Post-purchase emails come in handy to nudge your customers to leave a review. At its core, finance marketers need only leverage these communications and include a direct call-to-action, requesting customers to leave a review.

Here are 4 steps that guide you through establishing a reviews collection practice:

Step 1: Identify post-purchase funnel

Your company would most likely be sending post-purchase confirmation emails to customers after they make a purchase. Identify the particular funnel and workflow in your Customer Relationship Management (CRM) system where you’d like to include a reviews invitation.

Some types of post-purchase emails include:

  • Purchase confirmation emails, where the customer has just made a purchase but yet to receive or use the product/service

  • Post-receipt emails, after the product arrives

  • Post-customer service emails, after the customer has an encounter with your customer service

  • Recommendation/Cross-selling emails that suggest other products/services based on the customers’ purchase history

  • Sales emails, if there’s an upcoming promotion or new products/services

  • Milestone emails, to commemorate a customer’s birthday or membership anniversary

Step 2: Create review invitations

A successful review invitation isn’t born out of luck. There’s no one-size-fits-all approach and instead, involves a well-thought-out approach to crafting and analysing the email. Finance marketers should consistently test and evaluate different elements of the invitation.

Revolut's review invitation email
E.g. Revolut's review invitation email

Still, here are some tips to get you started:

  • Personalise your emails when you address customers by their first name, so they are more likely to leave a review

  • Keep the design of your review invitations clean and sleek so customers can better identify the call-to-action

  • Only have one call-to-action in your email to prevent confusing your customers

  • Use a button or image to highlight the call-to-action

While it may be tempting to offer incentives in exchange for more reviews, we recommend finance marketers to avoid doing so. Regardless if you’re incentivising for both positive and negative reviews, it runs the risk of creating a bias and skewing your customers’ actual sentiments. In the long run, rewarding reviews may cost a business its credibility.

Step 3: Send review invitations

Ask, and you shall receive. Trustpilot states that 10% of customers leave a review after receiving a review invitation. Timing your review invitations are important, and you should consider sending your communications anytime from your customer’s day of purchase up to 12 weeks.

Step 4: Follow up with reminders

Your customers are busy people, and writing a customer review isn’t going to be pencilled in their agenda. Don’t give up on collecting reviews if they don’t respond on your first try. Another prod should do, so regularly schedule follow-up emails to retarget customers who haven’t left a review.

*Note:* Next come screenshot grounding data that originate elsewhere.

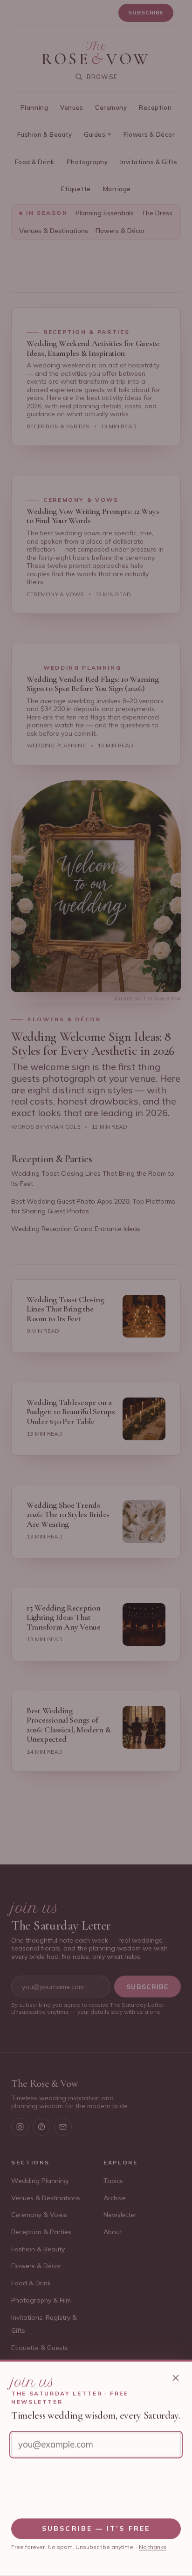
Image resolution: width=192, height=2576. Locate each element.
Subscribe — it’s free (96, 2529)
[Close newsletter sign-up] (176, 2378)
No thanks (152, 2546)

A hands-off approach to collecting reviews

Start sending your reviews invitation emails with SeedlyBusiness’ Automated Reviews Collector Tool (ARCT). Take the manual creation and workflow off your time when ARCT automatically delivers your emails after a one-time setup.

Identify a post-purchase funnel, paste a unique Seedly email address in your marketing software, set a delay duration, and everything runs on autopilot!

Automated Reviews Collector Tool (ARCT)
Automated Reviews Collector Tool (ARCT)

Having Seedly request and host reviews also increases the credibility of these content. Consumers better trust reviews that are monitored by a neutral third-party as they can be assured that the user-generated content is carefully managed according to impartial guidelines.


The financial industry is founded upon trust, and customer reviews are integral to a company’s success. Finance marketers must relook their priorities and focus on developing strategies to grow useful customer reviews.